• **TASK DIRECTIONS**:
Please copy the records exactly as they appear, with all pictures left out.
++++ GIVEN DATA ++++
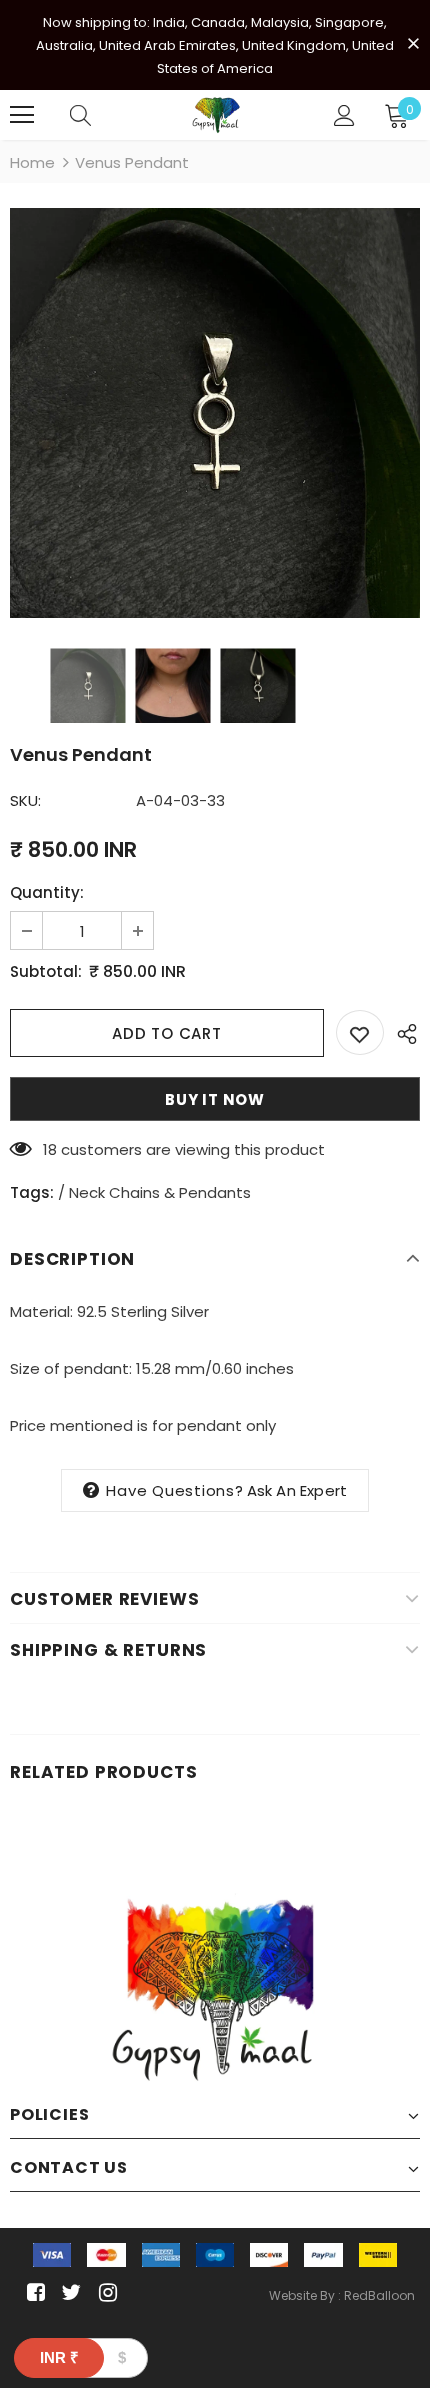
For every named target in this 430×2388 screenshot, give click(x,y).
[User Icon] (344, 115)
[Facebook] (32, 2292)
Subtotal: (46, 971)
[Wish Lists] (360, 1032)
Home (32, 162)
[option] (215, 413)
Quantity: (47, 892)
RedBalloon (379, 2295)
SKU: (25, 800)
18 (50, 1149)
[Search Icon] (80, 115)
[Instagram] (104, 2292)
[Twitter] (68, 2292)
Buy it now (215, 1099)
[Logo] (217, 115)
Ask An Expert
++++
• **RESULT BELOW**:
For every named target in this 430×2388 screenshot, give click(x,y).
[User Icon] (344, 115)
[Facebook] (32, 2292)
Subtotal: (46, 971)
[Wish Lists] (360, 1032)
Home (32, 162)
[option] (215, 413)
Quantity: (47, 892)
RedBalloon (379, 2295)
SKU: (25, 800)
18 (50, 1149)
[Search Icon] (80, 115)
[Instagram] (104, 2292)
[Twitter] (68, 2292)
Buy it now (215, 1099)
[Logo] (217, 115)
Ask An Expert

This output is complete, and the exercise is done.